• Problem requirements
Find the lines below that contain the string "search", count them, and give only the number.

━━━ Data for processing ━━━

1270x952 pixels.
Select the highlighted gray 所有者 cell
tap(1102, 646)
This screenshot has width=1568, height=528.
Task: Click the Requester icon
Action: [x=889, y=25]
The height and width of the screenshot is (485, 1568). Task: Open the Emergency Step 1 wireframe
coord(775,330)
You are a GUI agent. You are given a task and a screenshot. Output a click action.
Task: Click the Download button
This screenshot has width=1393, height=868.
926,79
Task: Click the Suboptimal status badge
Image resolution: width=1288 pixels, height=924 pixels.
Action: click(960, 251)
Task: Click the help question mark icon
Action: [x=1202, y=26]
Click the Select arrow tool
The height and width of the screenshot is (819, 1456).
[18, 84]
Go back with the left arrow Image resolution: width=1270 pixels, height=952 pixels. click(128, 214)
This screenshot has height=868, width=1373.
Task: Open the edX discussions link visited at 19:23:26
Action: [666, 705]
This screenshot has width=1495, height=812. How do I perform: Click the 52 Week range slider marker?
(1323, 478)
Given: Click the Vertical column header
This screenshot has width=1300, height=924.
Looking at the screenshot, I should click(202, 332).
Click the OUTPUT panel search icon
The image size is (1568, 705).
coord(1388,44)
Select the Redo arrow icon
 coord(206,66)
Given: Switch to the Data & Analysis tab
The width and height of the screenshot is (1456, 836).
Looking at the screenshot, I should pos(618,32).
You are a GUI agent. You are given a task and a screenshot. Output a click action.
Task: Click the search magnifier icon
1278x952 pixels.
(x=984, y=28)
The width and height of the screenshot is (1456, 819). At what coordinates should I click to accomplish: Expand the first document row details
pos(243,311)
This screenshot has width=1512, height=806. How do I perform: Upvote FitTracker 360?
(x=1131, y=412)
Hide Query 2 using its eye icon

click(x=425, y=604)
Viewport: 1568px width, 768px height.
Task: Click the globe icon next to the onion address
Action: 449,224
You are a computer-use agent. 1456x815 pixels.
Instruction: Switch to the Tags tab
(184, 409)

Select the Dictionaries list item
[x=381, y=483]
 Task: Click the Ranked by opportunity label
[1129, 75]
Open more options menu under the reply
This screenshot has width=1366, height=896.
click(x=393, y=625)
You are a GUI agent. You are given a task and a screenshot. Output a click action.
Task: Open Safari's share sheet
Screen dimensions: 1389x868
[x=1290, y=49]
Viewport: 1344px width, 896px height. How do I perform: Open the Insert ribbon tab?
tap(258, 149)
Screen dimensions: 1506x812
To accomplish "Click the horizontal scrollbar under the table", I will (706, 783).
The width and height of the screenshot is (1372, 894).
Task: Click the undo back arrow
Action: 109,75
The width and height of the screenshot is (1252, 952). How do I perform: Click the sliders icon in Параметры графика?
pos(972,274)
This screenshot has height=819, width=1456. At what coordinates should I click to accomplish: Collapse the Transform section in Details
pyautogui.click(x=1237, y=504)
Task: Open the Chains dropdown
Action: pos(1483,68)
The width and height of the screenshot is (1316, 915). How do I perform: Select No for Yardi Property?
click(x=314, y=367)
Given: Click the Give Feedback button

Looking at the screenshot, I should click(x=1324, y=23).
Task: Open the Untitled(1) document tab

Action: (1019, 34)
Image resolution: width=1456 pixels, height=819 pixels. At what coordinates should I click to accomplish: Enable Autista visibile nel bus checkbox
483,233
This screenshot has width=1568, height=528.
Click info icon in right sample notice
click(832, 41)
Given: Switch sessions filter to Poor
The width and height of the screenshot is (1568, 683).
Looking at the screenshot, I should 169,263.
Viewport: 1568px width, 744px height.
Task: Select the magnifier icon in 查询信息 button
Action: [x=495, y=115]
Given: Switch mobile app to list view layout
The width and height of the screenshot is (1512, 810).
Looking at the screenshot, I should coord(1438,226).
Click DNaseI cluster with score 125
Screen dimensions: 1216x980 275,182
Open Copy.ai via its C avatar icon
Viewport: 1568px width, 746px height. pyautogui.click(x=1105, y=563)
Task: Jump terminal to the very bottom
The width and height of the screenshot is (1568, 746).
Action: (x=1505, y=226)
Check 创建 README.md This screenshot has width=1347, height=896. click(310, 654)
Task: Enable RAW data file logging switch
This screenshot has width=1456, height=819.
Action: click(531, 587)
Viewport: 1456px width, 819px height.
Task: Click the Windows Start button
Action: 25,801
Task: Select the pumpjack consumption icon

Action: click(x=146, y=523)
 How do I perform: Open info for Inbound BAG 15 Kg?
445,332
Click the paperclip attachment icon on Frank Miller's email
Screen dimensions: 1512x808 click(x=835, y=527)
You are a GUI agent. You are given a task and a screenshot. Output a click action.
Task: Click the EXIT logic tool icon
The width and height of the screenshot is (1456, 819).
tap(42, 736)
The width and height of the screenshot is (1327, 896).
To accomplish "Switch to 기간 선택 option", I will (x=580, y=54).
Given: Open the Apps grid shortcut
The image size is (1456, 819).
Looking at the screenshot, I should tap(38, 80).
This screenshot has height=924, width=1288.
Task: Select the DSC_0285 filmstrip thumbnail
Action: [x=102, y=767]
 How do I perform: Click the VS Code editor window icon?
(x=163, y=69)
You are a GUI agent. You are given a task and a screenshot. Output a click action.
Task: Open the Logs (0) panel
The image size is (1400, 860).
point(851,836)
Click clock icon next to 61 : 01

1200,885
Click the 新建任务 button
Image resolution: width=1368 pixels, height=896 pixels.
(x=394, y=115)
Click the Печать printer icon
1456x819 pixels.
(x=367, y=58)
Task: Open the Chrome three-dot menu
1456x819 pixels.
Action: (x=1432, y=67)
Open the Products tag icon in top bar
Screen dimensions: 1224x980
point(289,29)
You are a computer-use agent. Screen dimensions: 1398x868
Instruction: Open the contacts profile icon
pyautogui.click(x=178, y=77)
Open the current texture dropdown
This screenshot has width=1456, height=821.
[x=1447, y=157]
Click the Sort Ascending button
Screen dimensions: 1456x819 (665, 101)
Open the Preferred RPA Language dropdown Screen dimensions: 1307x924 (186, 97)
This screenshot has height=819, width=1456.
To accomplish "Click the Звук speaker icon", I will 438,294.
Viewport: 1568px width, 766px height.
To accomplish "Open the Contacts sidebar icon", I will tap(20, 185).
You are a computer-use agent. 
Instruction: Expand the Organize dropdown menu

━━━

• Task response
2